▶ SELECTION:
Naja Marie Aidt (born 24 December 1963) is a Danish-language poet and writer.

==Biography==
Aidt was born in Aasiaat, Greenland, and was brought up partly in Greenland and partly in the Vesterbro area of Copenhagen. In 1991, she published her first book of poetry, Så længe jeg er ung (While I'm Still Young). Since 1993, she has been a full-time writer. In 1994, Aidt was awarded the Danish Fund for the Endowment of the Arts three-year bursary.

Aidt won the Nordic Council's Literature Prize in 2009 for her short stories collection. Bavian (Baboon, 2006), Bavian also earned her the Danish Kritikerprisen for 2007.

== Bibliography ==
- Har døden taget noget fra dig så giv det tilbage (2017), Gyldendal; Translated as When Death Takes Something From You Give It Back by Denise Newman (2019)
- OMINA (2016) co-authored by Mette Moestrup, Gyldendal – poetry
- Frit flet (2014), co-authored by Mette Moestrup and Line Knutzon, Gyldendal
- Sten saks papir (2012), Gyldendal – novel; Translated as Rock, Paper, Scissors by K.E. Semmel (2015)
- Alting Blinker (2009), Gyldendal – poetry
- Poesibog (2008), Gyldendal – poetry collection
- Bavian (2006), Gyldendal – short stories; Translated as Baboon by Denise Newman (2014)

▶ RECORD EXCERPTS:
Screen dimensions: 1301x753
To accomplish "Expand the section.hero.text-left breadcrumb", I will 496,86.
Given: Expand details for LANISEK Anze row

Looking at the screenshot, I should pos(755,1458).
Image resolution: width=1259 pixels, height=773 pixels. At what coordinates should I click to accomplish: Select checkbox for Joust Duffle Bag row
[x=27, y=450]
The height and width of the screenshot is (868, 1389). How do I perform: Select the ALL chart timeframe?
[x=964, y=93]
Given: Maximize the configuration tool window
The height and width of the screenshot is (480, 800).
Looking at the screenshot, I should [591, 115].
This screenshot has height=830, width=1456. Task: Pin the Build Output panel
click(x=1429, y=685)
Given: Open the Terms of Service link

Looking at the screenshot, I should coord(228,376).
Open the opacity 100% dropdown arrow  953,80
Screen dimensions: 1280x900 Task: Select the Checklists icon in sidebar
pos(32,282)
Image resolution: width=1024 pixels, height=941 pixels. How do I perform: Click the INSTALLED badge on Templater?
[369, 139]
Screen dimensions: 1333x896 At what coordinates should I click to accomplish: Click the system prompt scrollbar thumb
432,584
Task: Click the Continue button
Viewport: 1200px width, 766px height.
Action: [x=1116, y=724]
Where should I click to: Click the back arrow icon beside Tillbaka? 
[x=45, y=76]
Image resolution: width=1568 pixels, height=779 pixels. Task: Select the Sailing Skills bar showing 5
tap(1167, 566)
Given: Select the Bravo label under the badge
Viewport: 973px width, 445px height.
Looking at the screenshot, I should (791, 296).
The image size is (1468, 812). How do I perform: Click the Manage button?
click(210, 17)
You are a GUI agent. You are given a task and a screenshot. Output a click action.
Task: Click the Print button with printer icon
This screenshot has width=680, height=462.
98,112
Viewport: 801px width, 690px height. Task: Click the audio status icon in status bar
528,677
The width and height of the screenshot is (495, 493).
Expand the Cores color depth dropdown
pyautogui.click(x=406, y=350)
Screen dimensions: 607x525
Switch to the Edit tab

▶ GIVEN EXERCISE 1:
Answer these questions from the biography of Naja Marie Aidt, one answer per line:
(a) In what town was Aidt born?
(b) Since what year has she been a full-time writer?
(c) Who translated Sten saks papir into English?
▶ GIVEN EXERCISE 2: List every English translation title in the bibliography of the biography of Naja Marie Aidt, with its translator.

▶ EXERCISE OUTPUT 1:
(a) Aasiaat, Greenland
(b) 1993
(c) K.E. Semmel

▶ EXERCISE OUTPUT 2:
- When Death Takes Something From You Give It Back, by Denise Newman
- Rock, Paper, Scissors, by K.E. Semmel
- Baboon, by Denise Newman